Ninety-Three.
Scene: A café in Paris. Time: June 28, 1793.
Characters:
- Robespierre.
- Danton.
- Marat.
Danton. Listen! There is only one thing imminent—the peril of the Republic. I only know one thing—to deliver France from the enemy. To accomplish that all means are fair. Let us be terrible and useful. Does the elephant stop to look where he sets his foot? We must crush the enemy.
Robespierre. I shall be very glad. The question is to know where the enemy is.
Danton. It is outside, and I have chased it there.
Rob. It is within, and I watch it.
Marat. Calm yourselves. It is everywhere, and you are lost.
Rob. A truce to generalities. I particularize. Here are facts. In fifteen days they will have an army of brigands numbering three hundred thousand men, and all Brittany will belong to the King of France.
Marat. That is to say, to the King of England.
Rob. No, to the King of France. It needs fifteen days to expel the stranger, and eighteen hundred years to eliminate monarchy.
Danton. Very well, we will expel the English as we expelled the Prussians.
Rob. Sit down again, Danton, and look at the map, instead of knocking it with your fist.
Danton. That is madness! Robespierre, the danger is a circle, and we are within it. If this continue and we do not put things in order, the French Revolution will kill the King of France for the King of Prussia’s sake.

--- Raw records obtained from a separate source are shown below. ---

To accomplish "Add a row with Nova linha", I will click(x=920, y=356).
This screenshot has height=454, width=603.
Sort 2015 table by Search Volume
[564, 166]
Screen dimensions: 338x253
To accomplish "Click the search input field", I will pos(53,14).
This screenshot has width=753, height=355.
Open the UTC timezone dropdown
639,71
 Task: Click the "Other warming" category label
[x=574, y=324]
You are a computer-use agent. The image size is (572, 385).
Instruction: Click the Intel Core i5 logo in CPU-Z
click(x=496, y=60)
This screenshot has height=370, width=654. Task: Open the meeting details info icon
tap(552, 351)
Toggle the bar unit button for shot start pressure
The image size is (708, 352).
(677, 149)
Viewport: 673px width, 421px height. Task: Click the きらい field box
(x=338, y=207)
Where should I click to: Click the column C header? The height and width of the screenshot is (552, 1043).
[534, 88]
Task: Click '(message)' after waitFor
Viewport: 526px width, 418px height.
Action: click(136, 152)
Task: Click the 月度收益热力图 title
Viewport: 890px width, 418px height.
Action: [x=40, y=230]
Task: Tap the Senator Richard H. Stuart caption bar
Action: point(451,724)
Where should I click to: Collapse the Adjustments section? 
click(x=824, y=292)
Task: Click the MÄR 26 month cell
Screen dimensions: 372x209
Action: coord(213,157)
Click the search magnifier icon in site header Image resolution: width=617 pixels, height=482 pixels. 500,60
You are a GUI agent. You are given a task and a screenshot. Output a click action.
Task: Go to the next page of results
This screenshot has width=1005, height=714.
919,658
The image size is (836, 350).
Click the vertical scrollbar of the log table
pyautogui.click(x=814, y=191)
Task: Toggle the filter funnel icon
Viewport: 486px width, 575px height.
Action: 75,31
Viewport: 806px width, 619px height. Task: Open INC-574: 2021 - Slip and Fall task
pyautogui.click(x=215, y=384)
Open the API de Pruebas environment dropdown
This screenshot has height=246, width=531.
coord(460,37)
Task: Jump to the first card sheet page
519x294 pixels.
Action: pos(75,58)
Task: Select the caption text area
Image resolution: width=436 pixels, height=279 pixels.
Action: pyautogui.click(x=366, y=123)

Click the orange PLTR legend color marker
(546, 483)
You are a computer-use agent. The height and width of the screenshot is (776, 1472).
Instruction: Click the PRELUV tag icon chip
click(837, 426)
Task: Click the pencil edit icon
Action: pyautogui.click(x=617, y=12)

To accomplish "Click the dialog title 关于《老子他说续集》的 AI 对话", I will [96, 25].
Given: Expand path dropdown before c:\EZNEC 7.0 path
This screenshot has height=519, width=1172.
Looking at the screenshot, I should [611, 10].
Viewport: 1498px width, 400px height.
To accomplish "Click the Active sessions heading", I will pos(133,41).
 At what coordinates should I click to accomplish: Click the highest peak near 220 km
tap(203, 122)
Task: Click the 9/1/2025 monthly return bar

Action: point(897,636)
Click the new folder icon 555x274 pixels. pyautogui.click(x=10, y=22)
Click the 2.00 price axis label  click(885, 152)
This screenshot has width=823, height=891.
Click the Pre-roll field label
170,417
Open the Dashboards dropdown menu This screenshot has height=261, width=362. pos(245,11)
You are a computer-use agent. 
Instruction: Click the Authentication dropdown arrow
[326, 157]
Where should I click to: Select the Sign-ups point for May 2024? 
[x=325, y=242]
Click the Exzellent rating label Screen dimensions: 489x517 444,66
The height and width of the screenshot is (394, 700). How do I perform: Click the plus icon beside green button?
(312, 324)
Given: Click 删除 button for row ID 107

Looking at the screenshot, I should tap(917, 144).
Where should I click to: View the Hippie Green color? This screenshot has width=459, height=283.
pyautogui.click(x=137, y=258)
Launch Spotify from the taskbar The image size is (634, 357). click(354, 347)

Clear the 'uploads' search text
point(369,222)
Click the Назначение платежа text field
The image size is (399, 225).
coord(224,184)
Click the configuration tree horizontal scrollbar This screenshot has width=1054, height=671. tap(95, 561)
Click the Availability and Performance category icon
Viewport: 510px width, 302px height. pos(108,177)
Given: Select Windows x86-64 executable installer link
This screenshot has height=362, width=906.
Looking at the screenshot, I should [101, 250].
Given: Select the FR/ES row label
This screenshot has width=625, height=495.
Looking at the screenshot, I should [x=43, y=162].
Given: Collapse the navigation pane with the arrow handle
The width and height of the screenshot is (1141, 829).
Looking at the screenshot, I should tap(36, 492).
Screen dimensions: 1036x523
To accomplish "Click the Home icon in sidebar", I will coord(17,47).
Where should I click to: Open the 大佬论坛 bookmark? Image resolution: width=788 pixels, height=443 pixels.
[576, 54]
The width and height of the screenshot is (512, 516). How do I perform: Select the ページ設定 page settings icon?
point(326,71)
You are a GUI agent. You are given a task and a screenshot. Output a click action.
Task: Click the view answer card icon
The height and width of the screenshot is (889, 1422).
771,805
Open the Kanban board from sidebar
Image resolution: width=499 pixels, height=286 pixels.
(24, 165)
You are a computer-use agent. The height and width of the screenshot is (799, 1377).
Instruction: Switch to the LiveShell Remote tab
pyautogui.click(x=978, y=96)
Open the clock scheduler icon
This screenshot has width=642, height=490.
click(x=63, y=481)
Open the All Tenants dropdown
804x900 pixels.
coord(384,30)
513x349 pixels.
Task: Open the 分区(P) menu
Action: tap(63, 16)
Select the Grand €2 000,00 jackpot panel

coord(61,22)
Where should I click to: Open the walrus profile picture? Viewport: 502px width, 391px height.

Marat. You have each one his hobby. Danton, yours is Prussia; Robespierre, yours is the Vendée. I am going to state facts in my turn. You do not perceive the real peril. It is the cafés and the gaming-houses. It is the paper money, the famine, the stock-brokers, and the monopolists—there is the danger. You see the danger at a distance when it is close at hand. Yes, the danger is everywhere, and above all in the centre.
Danton. There, there, there!
Marat. What is needed is a dictator. Robespierre, you know that I want a dictator.
Rob. I know, Marat. You or me?
Marat. Me or you?
Danton. The dictatorship! Only try it!
Marat. Hold! One last effort. Let us get some agreement. The situation is worth the trouble. Paris must assume the government of the Revolution. So be it. Well, the conclusion is a dictatorship. Let us seize the dictatorship—we three who represent the Revolution. We are the three heads of Cerberus. Of these three heads, one talks—that is you, Robespierre; one roars—that is you, Danton.
Danton. The other bites—that is you, Marat.
Rob. All three bite.
Marat. Ah, Robespierre! Ah, Danton! You will not listen to me! Well, you are lost; I tell you so. You do things which shut every door against you—except that of the tomb.
Danton. That is our grandeur.
Marat. Danton, beware! Ah, you shrug your shoulders! Sometimes a shrug of the shoulders makes the head fall. And as for thee, Robespierre, go on, powder thyself, dress thy hair, brush thy clothes, play the coxcomb. Fine as thou art, thou wilt be dragged at the tails of four horses!
Rob. Echo of Coblentz!
Danton. I am the echo of nothing—I am the cry of the whole, Robespierre.
Marat. Ah, you are young, you! How old art thou, Danton? Four-and-thirty. How many are your years, Robespierre? Thirty-three. Well, I—I have lived always. I am the old human suffering—I have lived six thousand years.
Danton. That is true. For six thousand years Cain has been preserved in hatred like the toad in a rock; the rock breaks, Cain springs out among men, and is called Marat.
Marat. Danton!
Danton. Marat talks very loud about the dictatorship and unity, but he has only one ability—that of breaking to pieces.
Rob. As for me, I say neither Roland nor Marat.
Marat. And I say neither Danton nor Robespierre. Let me give you advice, Danton. Do not meddle any more with politics—be wise. Adieu, gentlemen.